• Login
Community
  • Login

move everything on a line after the occurrance of a string to a fixed column

Scheduled Pinned Locked Moved General Discussion
7 Posts 4 Posters 619 Views
Loading More Posts
  • Oldest to Newest
  • Newest to Oldest
  • Most Votes
Reply
  • Reply as topic
Log in to reply
This topic has been deleted. Only users with topic management privileges can see it.
  • A
    Anthony Bouttell
    last edited by Anthony Bouttell Jun 10, 2020, 8:25 PM Jun 10, 2020, 8:24 PM

    Hi, I have no doubt this has been asked before, but I cant find the question…
    I have a file, ( 4000+ entries )

     QUALIFIEDMORTGAGECODE QUALIFIED MORTGAGE CODE
     PURCHASEPRICE PURCHASE PRICE
     PROPERTYVALUEAMOUNT PROPERTY VALUE AMOUNT
     PROPERTYTYPE PROPERTY TYPE
    

    In which I want everything after the first space to start in column 32, using spaces, not tabs

     QUALIFIEDMORTGAGECODE            QUALIFIED MORTGAGE CODE
     PURCHASEPRICE                    PURCHASE PRICE
     PROPERTYVALUEAMOUNT              PROPERTY VALUE AMOUNT
     PROPERTYTYPE                     PROPERTY TYPE
    

    What regex expression should I using to achieve this goal?

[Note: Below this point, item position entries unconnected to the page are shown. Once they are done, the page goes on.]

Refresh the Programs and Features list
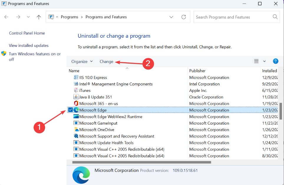The image size is (284, 185). (x=184, y=17)
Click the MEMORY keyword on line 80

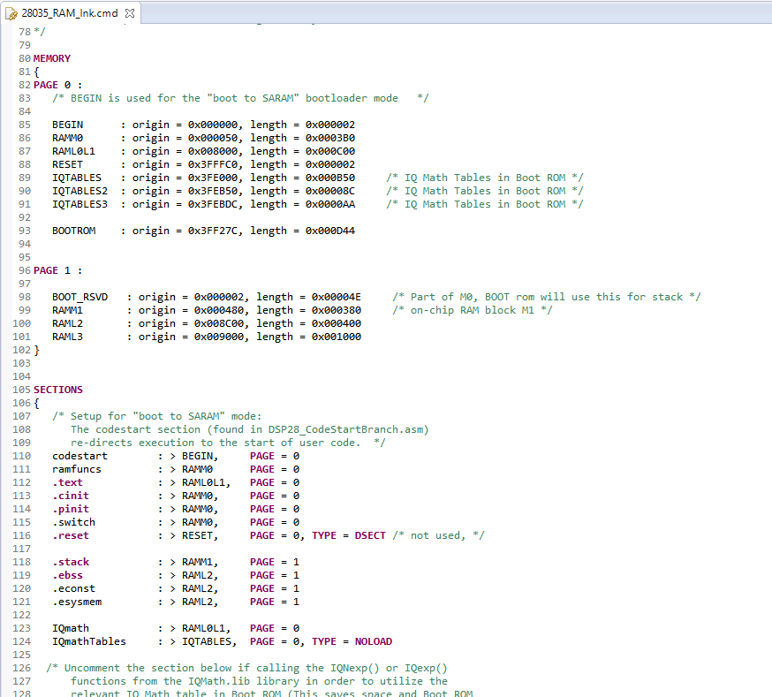click(52, 58)
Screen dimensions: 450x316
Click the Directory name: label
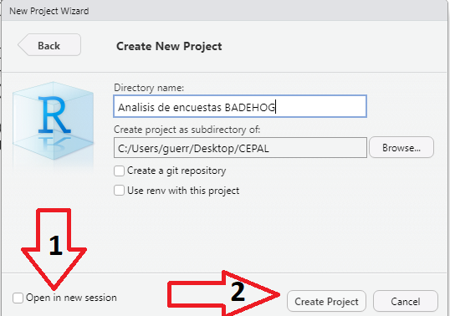pos(149,88)
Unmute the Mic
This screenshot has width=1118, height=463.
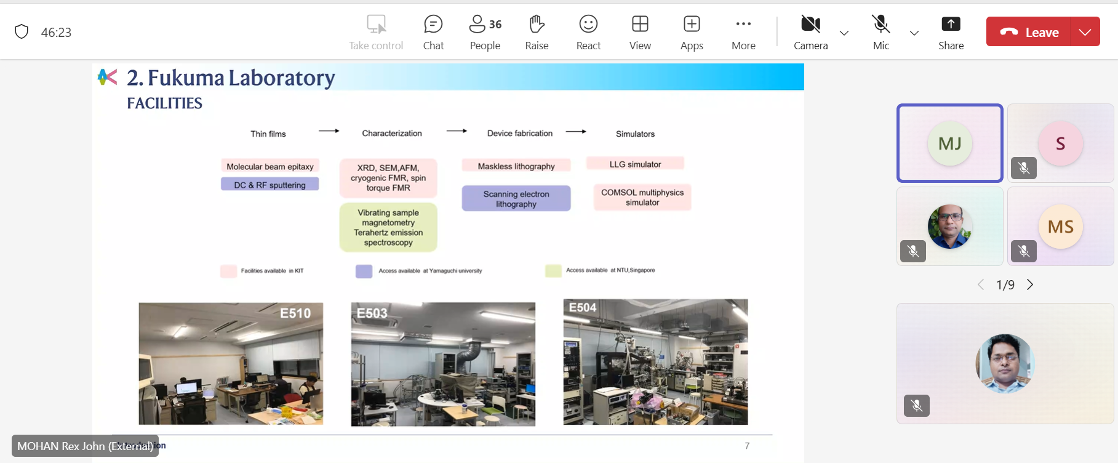pos(880,32)
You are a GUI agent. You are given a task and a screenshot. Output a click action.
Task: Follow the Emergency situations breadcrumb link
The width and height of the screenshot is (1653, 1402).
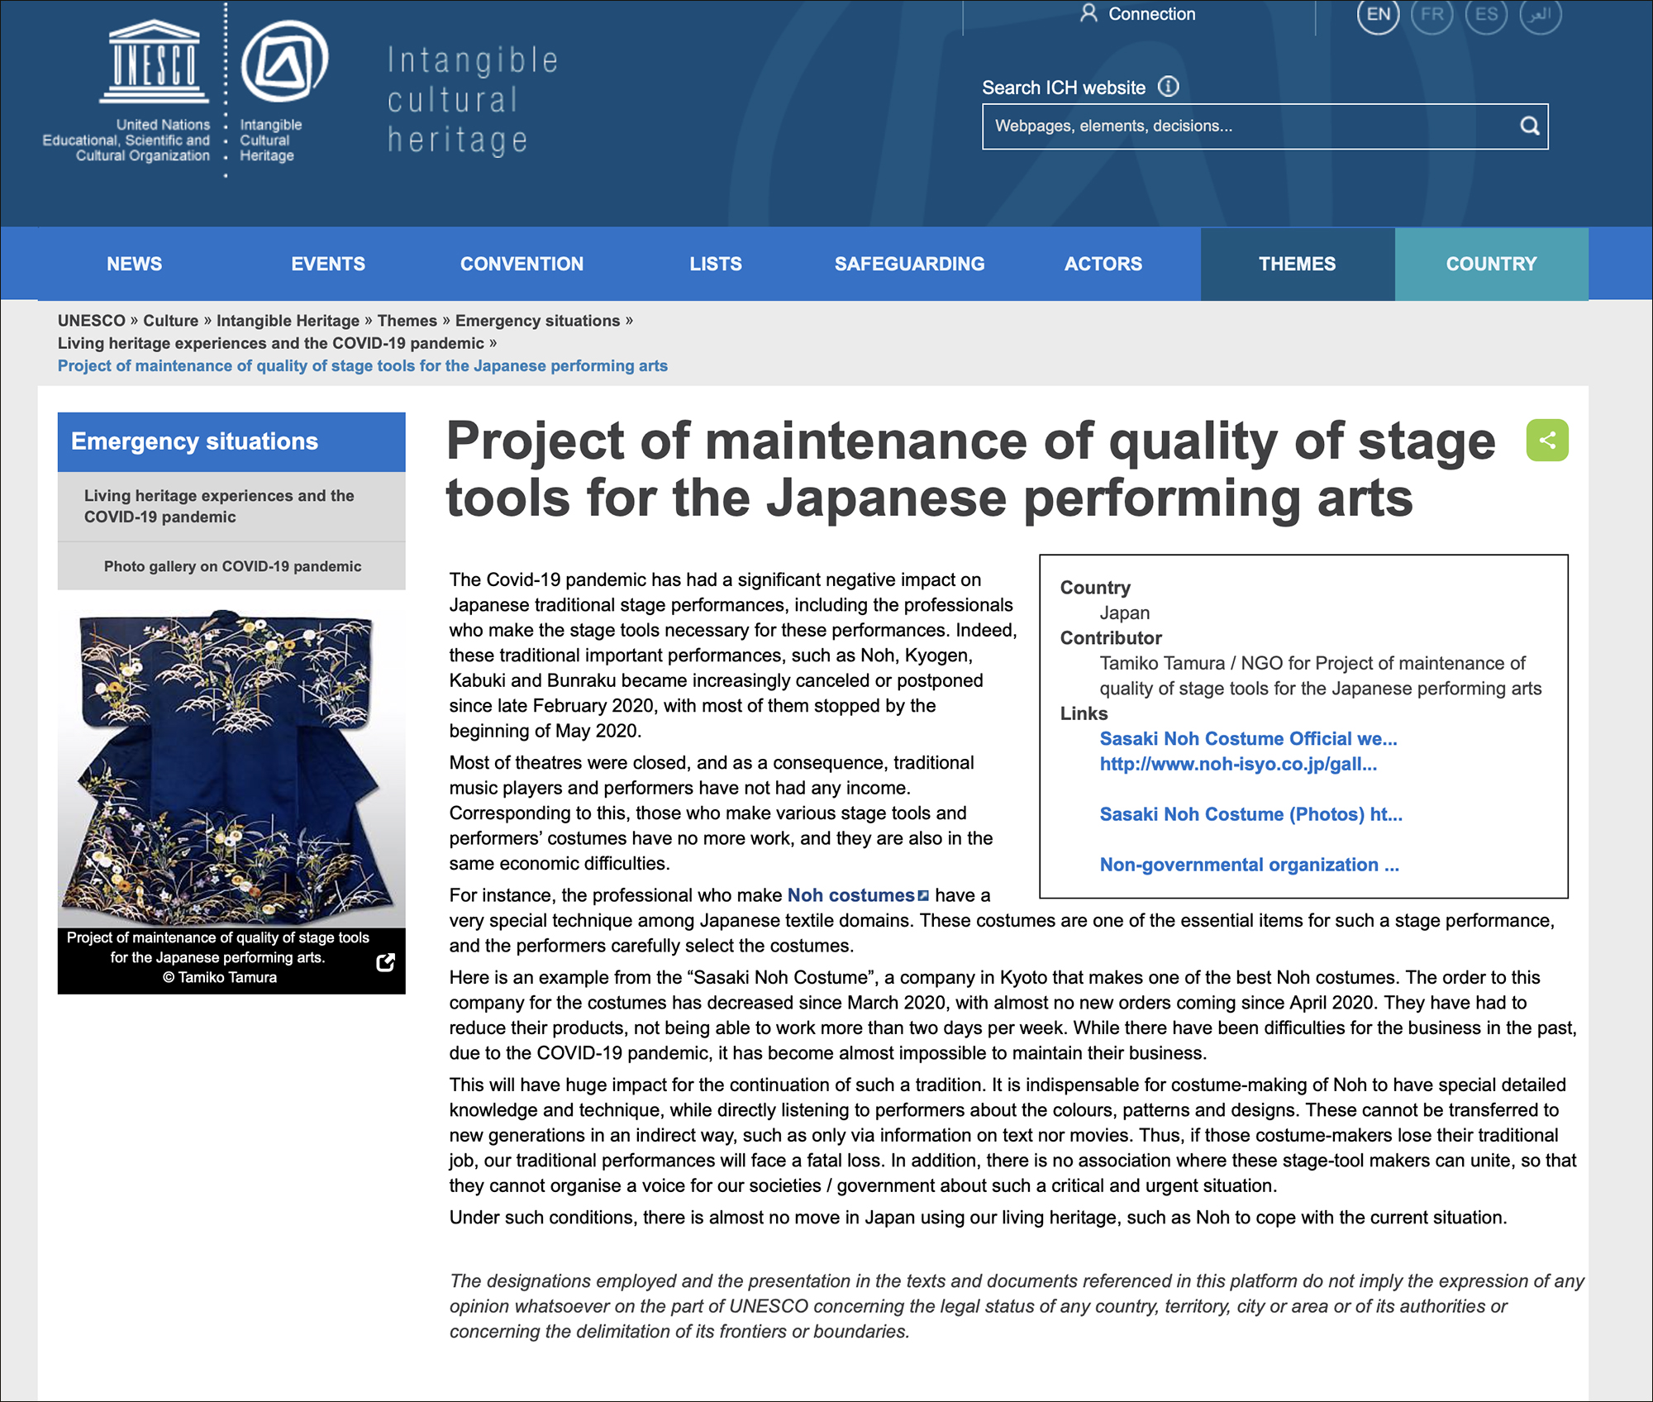[x=537, y=321]
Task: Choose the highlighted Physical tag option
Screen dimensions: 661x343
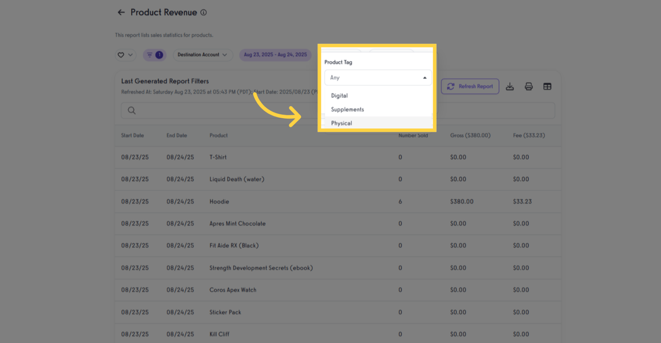Action: click(x=342, y=123)
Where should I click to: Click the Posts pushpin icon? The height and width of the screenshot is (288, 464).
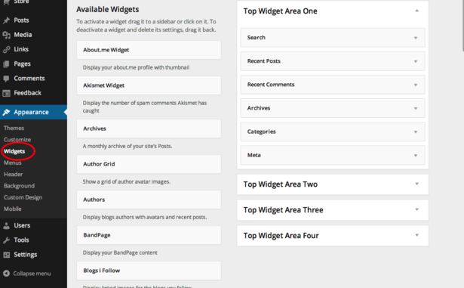point(6,20)
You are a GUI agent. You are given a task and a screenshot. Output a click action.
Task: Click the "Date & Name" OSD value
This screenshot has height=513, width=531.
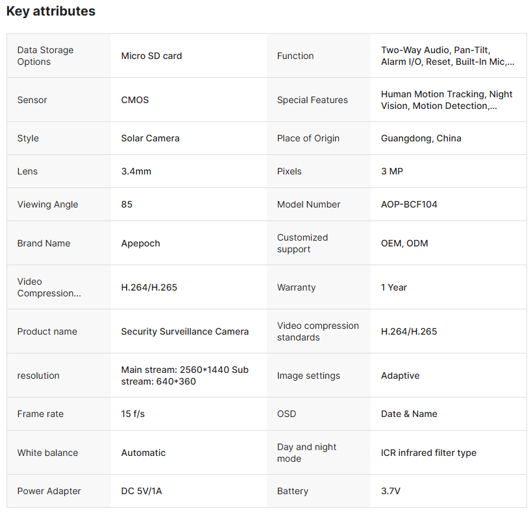(409, 414)
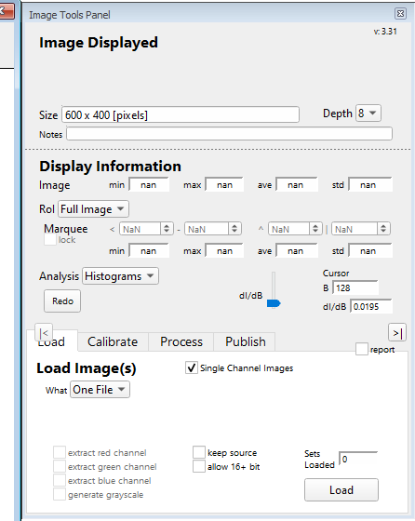Screen dimensions: 415x521
Task: Click the third Marquee NaN spinner arrows
Action: (x=315, y=229)
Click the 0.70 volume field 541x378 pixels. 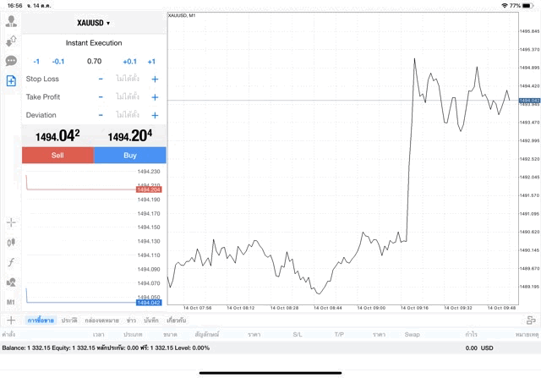[x=94, y=61]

    P A 2 Replies Last reply Jun 10, 2020, 8:42 PM Reply Quote 0
    • P
      PeterJones @Anthony Bouttell
      last edited by Jun 10, 2020, 8:42 PM

      @Anthony-Bouttell,

      Personally(*), I would accomplish this task in two steps: first, make sure everything has at least 32 spaces after the first word; second, reduce those so that there are only 32 characters in the left section.

      1. make sure everything has at least 32 spaces after the first word

        • FIND = (?-s)^(.*?)\x20
        • REPLACE = ${1}\x20\x20\x20\x20\x20\x20\x20\x20\x20\x20\x20\x20\x20\x20\x20\x20\x20\x20\x20\x20\x20\x20\x20\x20\x20\x20\x20\x20\x20\x20\x20\x20 (that’s 32 of the \x20 character to encode a space
        • Search Mode = regular expression
      2. reduce those so that there are only 32 characters in the left section

        • FIND = (?-s)^(.{32})\x20*
        • REPLACE = ${1}
        • Search Mode = regular expression

      Based on your definition of “start in column 32”, I may be off by 1-2 chars in where the final placement is; change the {32} by +/- 1-2 if it’s note quite right; you might also want a few extra \x20 in the first replacement

      I gave that caveat because I would call your example text having the second word start in column 34:

      123456789x123456789x123456789x123456789x
      QUALIFIEDMORTGAGECODE            QUALIFIED MORTGAGE CODE
      PURCHASEPRICE                    PURCHASE PRICE
      PROPERTYVALUEAMOUNT              PROPERTY VALUE AMOUNT
      PROPERTYTYPE                     PROPERTY TYPE
      

      If that space at the beginning was real, then we might need to tweak that first expression to ignore a space in the first column.

      123456789x123456789x123456789x123456789x
       QUALIFIEDMORTGAGECODE            QUALIFIED MORTGAGE CODE
       PURCHASEPRICE                    PURCHASE PRICE
       PROPERTYVALUEAMOUNT              PROPERTY VALUE AMOUNT
       PROPERTYTYPE                     PROPERTY TYPE
      

      This should give you a starting point. If it doesn’t work, explain how it was wrong (including numerical rulers, if necessary)

      *: some would craft a single regex to do it. I have been known to try that, even in this forum. But really, for practical regex, it’s best to stick with what’s logical and most efficient – and with what you can easily think of and understand. It’s usually more efficient to do something like this in multiple steps, because the time spent in crafting a super-fancy regex might make it more fragile (less able to handle slight changes) than step-by-step ones.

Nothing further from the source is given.